Tra i grandi nomi presenti a Woodstock c'è anche quello di Jimi Hendrix, la cui performance, che durò due ore e chiuse il festival, era destinata a non essere dimenticata molto facilmente. Hendrix salì sul palco il 18 agosto, quando molti dei partecipanti erano già andati via (era previsto, infatti, che il festival si concludesse il 17). L'artista si esibì in Star-Spangled Banner, una versione scomposta e stravolta dell'inno americano, completandola di suoni distorti che ricordavano le esplosioni della guerra. Era un chiaro riferimento provocatorio alla situazione attuale del paese, che celava un messaggio pacifista.

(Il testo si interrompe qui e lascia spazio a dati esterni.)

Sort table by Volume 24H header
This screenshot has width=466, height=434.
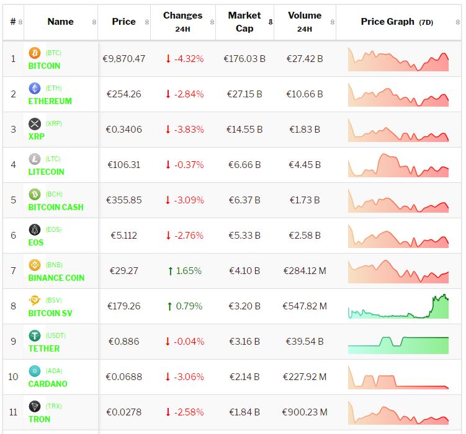click(304, 22)
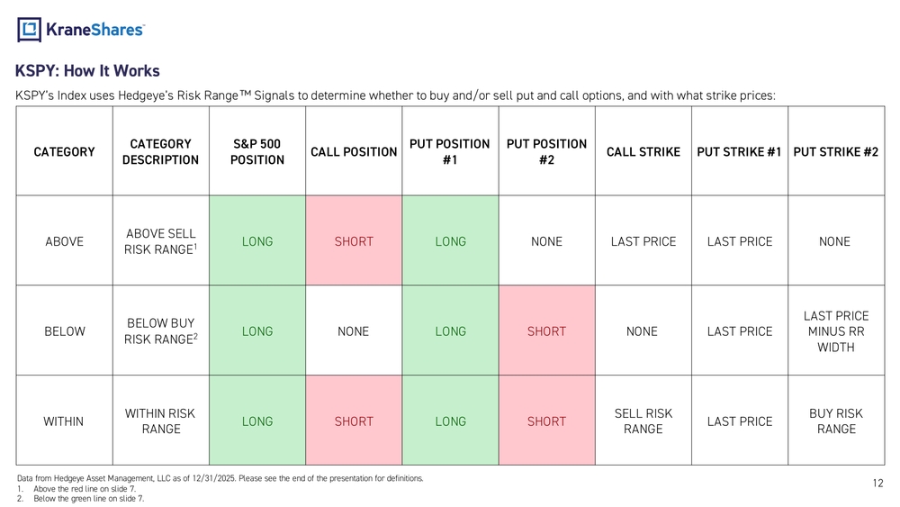Click the slide page number 12
Screen dimensions: 900x507
[x=878, y=484]
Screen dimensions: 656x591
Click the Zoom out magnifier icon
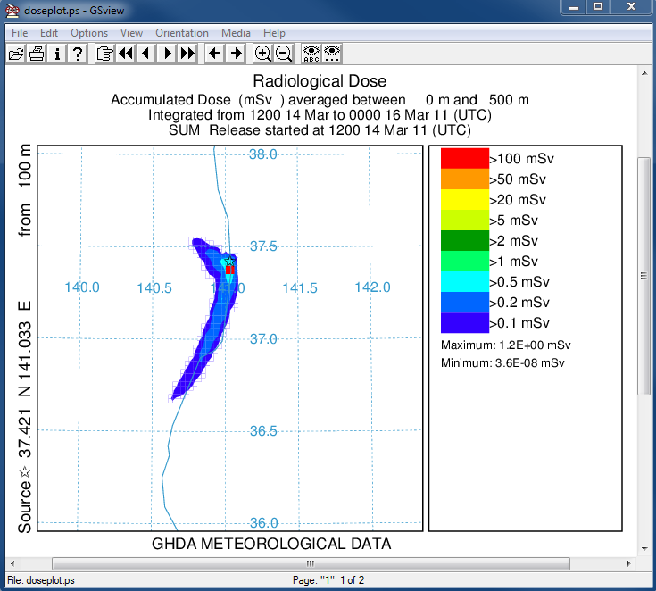click(284, 54)
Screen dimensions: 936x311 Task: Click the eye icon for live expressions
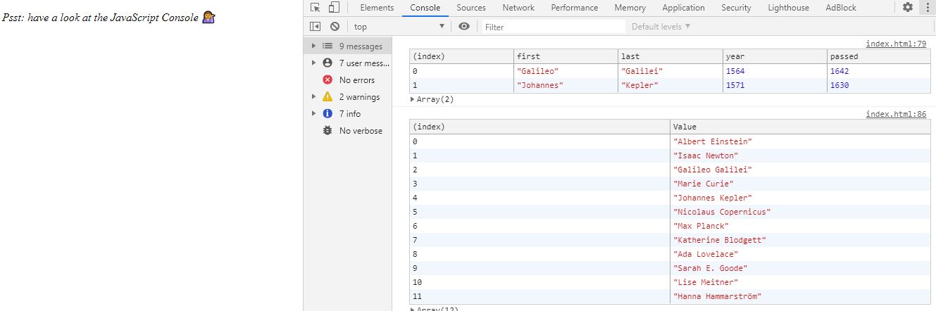(x=463, y=27)
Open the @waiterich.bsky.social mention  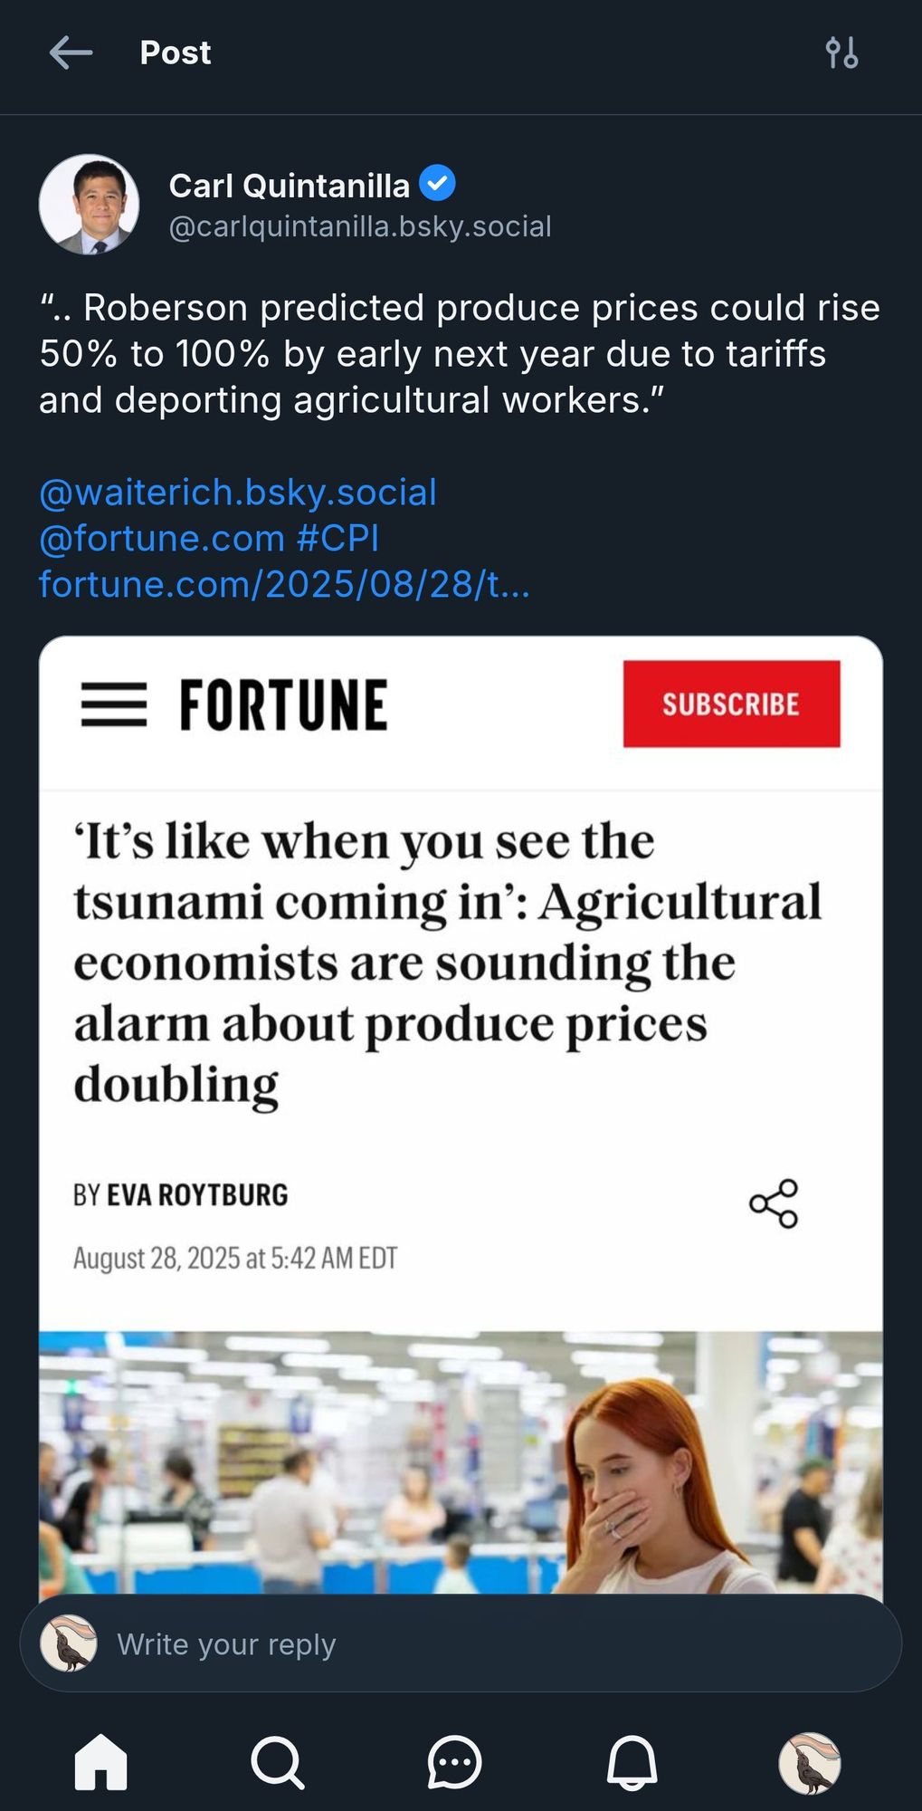tap(238, 492)
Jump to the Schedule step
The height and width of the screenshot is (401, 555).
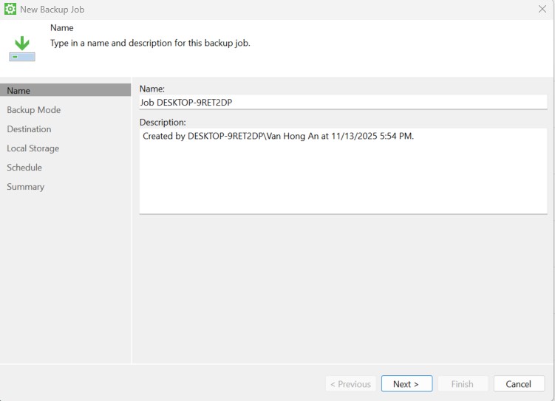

Jimi Hendrix, the star spangled banner american anthem, Woodstock 1969

La musica che si faceva a Woodstock era espressione di nuove idee e nuove forme di coscienza in un'epoca di riflessione politica, di ribellione ai valori della “vecchia generazione” e del governo di Nixon, pronto a sacrificare in Vietnam milioni di diciannovenni. Woodstock fu il momento più iconico di tutto ciò. Fece la storia in un momento in cui la storia stava già cambiando, grazie a frotte di giovani indignati e stanchi della guerra e delle ingiustizie. In un mondo che era diventato insicuro e incerto, gli hippie agognavano la felicità che non veniva assicurata loro dall'esterno, cercando un nuovo modo di vivere, sognando la pace, l'amore, la libertà. Woodstock non tradì le loro aspettative, diventando il simbolo di una cultura che dimostrò di essere non solo quella di una minoranza, ma di quasi una generazione intera.